Evidentemente, la comparación sólo tiene fines ilustrativos y no pretende ser una definición rigurosa del ejercicio de la política y el poder. Así, por ejemplo, está claro que las consecuencias de una mala actuación se limitan a una lluvia de críticas acerbas, o cuando mucho, a una severa silbatina. En el quehacer político, en cambio, el precio a pagar por carecer de dotes actorales suele ser mucho más elevado: la irrelevancia, la insignificancia y el olvido. De igual manera, un buen actor atrapado en una obra aburrida o grosera podrá tentar mejor suerte en el futuro; en contraste, un político hábil que no se libere a tiempo de un relato repetitivo o deshonesto terminará siendo blanco del legítimo repudio ciudadano. 

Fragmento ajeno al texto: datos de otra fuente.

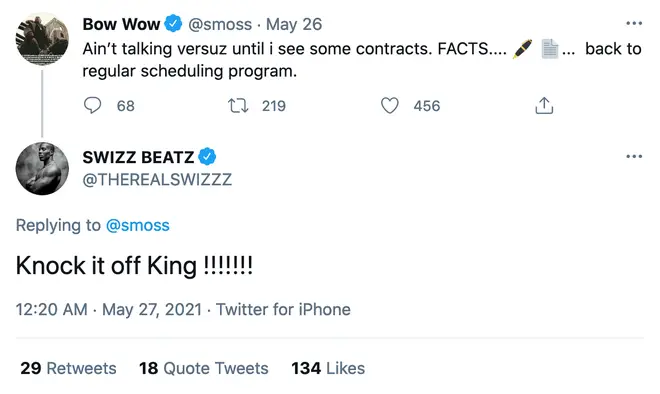The image size is (660, 394).
Task: Open the share icon on Bow Wow's tweet
Action: (544, 106)
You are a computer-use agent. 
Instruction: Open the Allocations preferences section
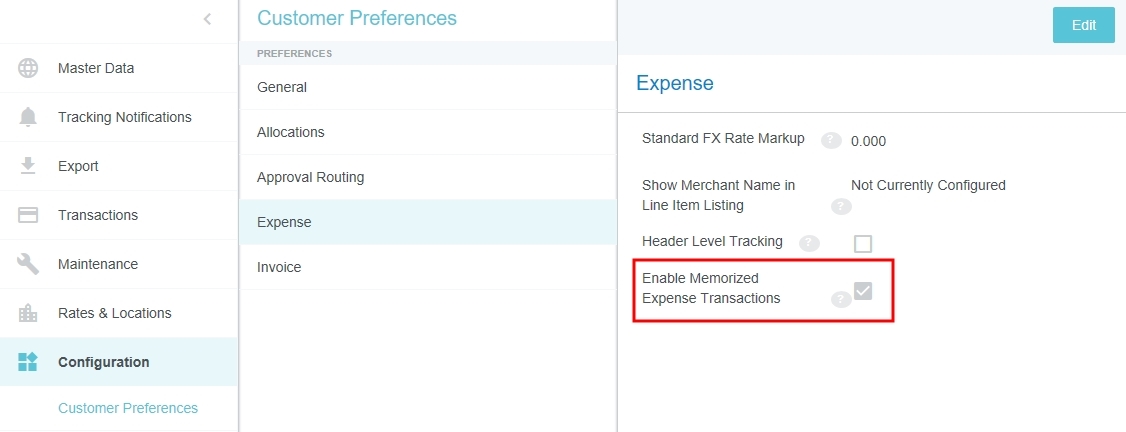[x=291, y=132]
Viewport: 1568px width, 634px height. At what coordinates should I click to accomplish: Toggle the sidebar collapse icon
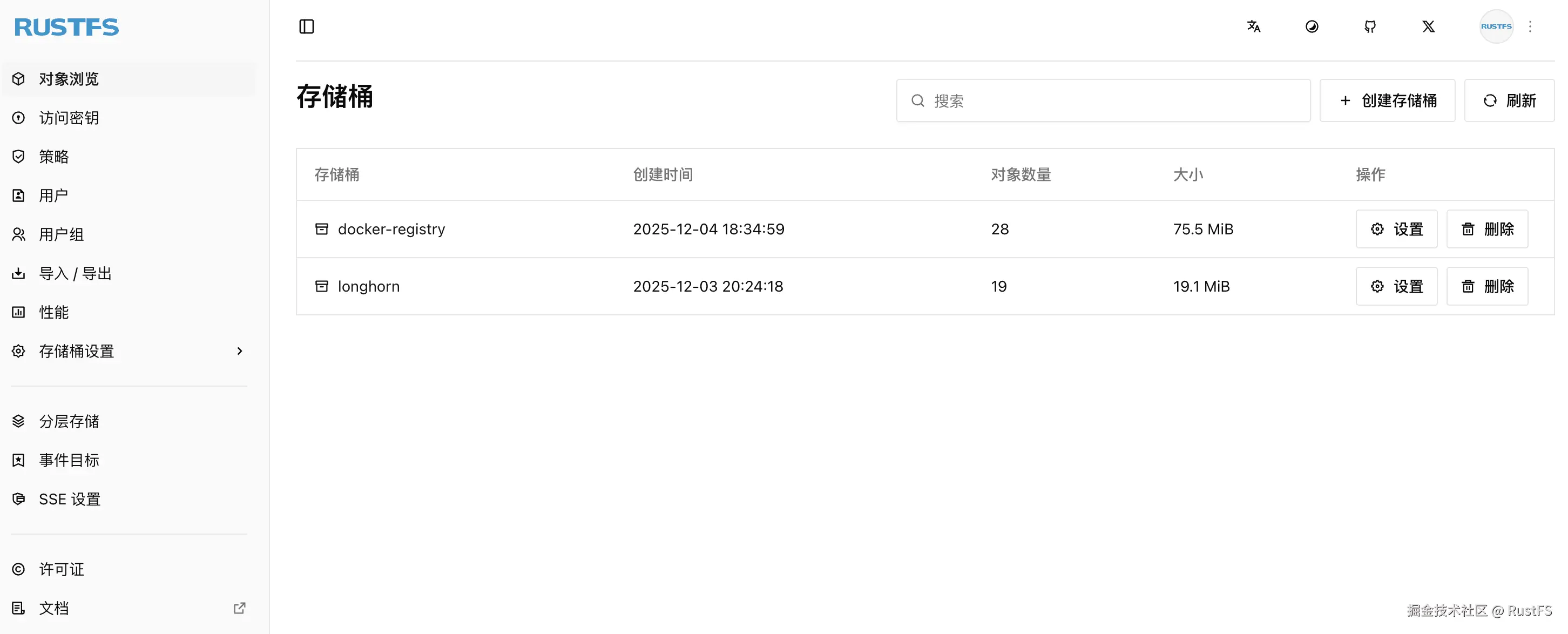coord(306,27)
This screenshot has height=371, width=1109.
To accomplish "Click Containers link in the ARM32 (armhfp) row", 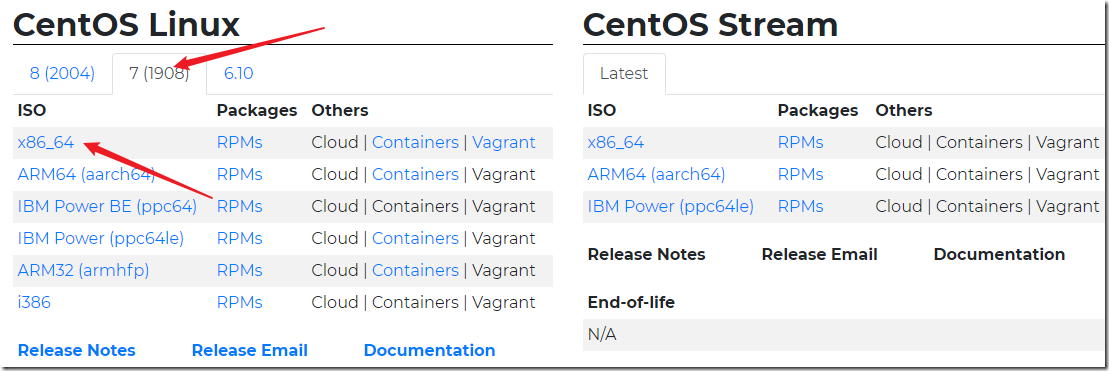I will pos(415,270).
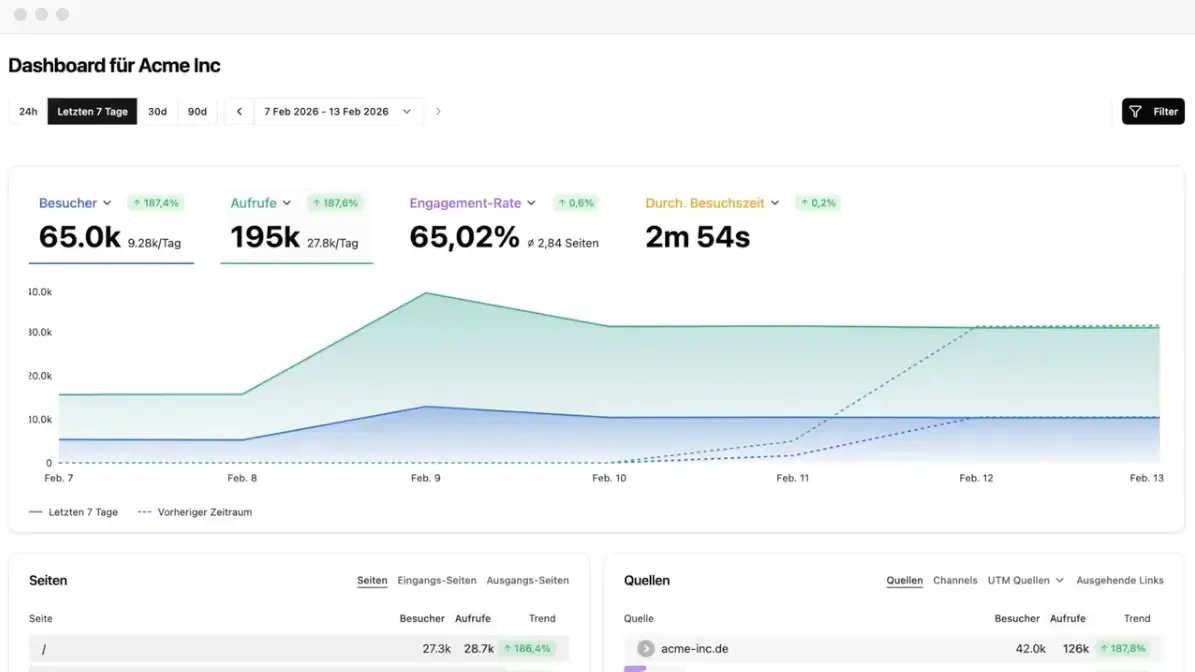This screenshot has height=672, width=1195.
Task: Click the Engagement-Rate 0,6% trend badge
Action: click(x=575, y=203)
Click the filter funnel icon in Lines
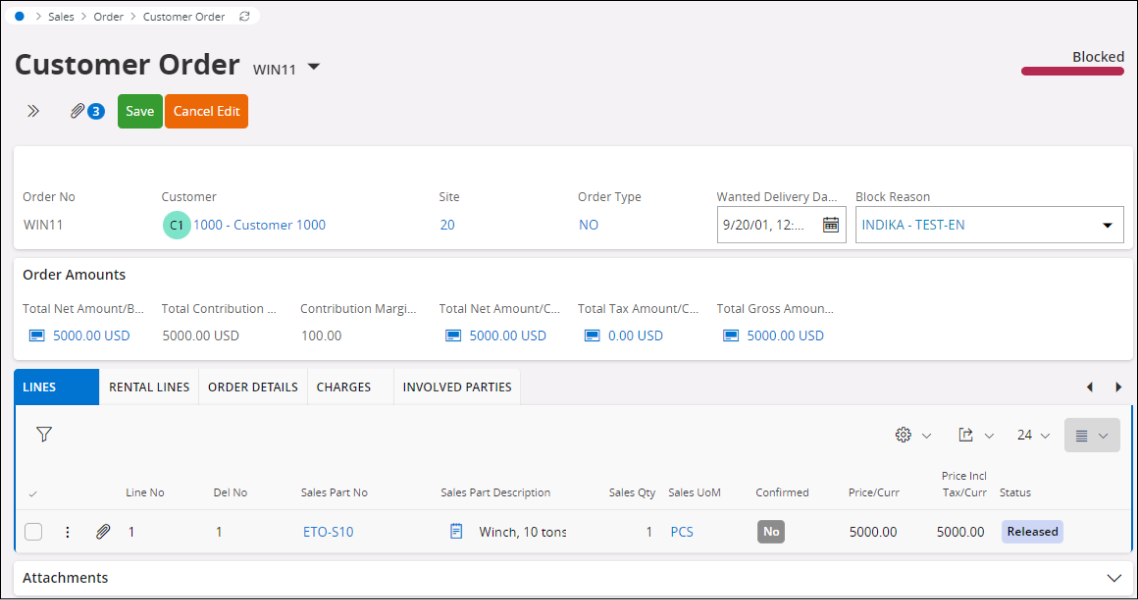Screen dimensions: 1138x600 click(x=44, y=434)
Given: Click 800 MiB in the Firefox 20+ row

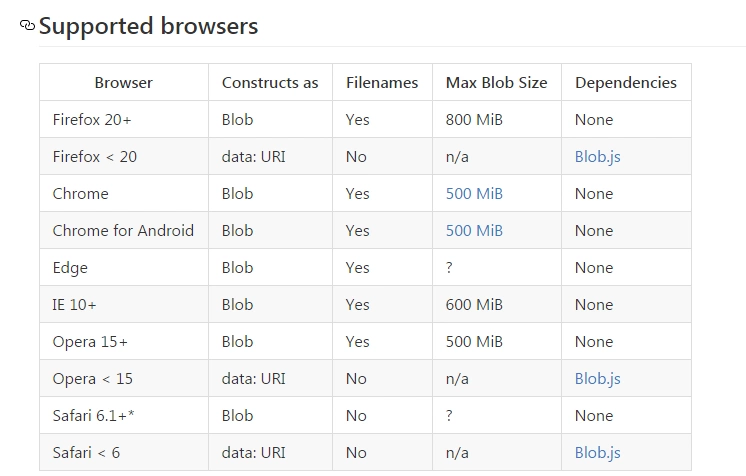Looking at the screenshot, I should [474, 120].
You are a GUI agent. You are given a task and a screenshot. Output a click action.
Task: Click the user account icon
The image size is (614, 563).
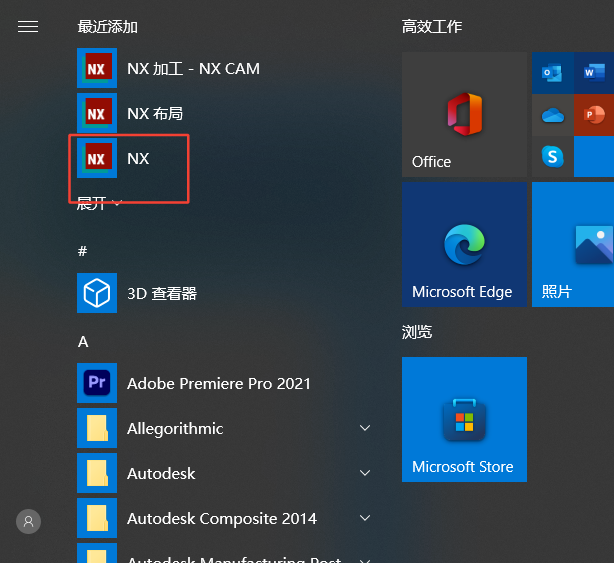click(29, 521)
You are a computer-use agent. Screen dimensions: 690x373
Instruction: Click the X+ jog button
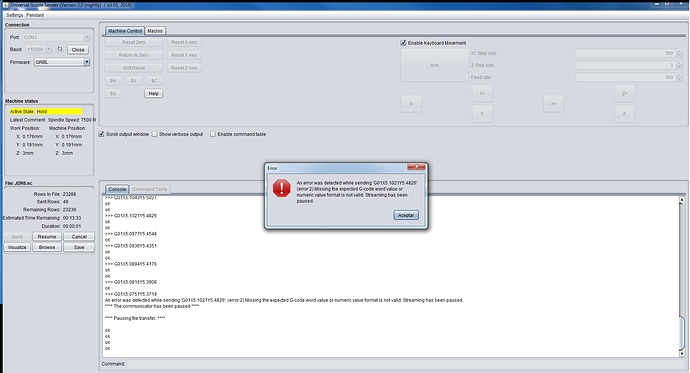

Y sin embargo, dentro de ciertos límites, esta imagen puede ayudarnos a ilustrar bastante bien el escenario político nacional.
Por ejemplo, sería posible explicar la manifiesta irrelevancia de la oposición política. Así, una mirada desapasionada nos llevaría a constatar que sus actores no son necesariamente malos. Algunos tienen al menos la virtud de la constancia y, a fuerza de persistir, han logrado algo parecido a la notoriedad. A pesar de ello, no consiguen suscitar suficiente interés en la ciudadanía. La razón, manifiestamente, está en que no poseen una historia que contar que sea interesante para el ciudadano. Al contrario, dedicados a criticar de manera constante al masismo, han sido incapaces de proponer al país un nuevo relato; uno que permita comprender de otra manera nuestro presente y que plantee una verdadera esperanza de cambio.
En otras palabras, la población no necesita de la oposición para comprender que el partido de gobierno está llevando el país a la catástrofe. Eso es algo demasiado evidente. La permanente crítica al gobierno puede, cuando mucho, generar simpatía, pero en ningún caso adhesión o convicción. Para lograr esto último, la oposición política debe escribir una historia que motive a la ciudadanía y que señale un camino colectivo a seguir, luego del fin del ciclo del MAS.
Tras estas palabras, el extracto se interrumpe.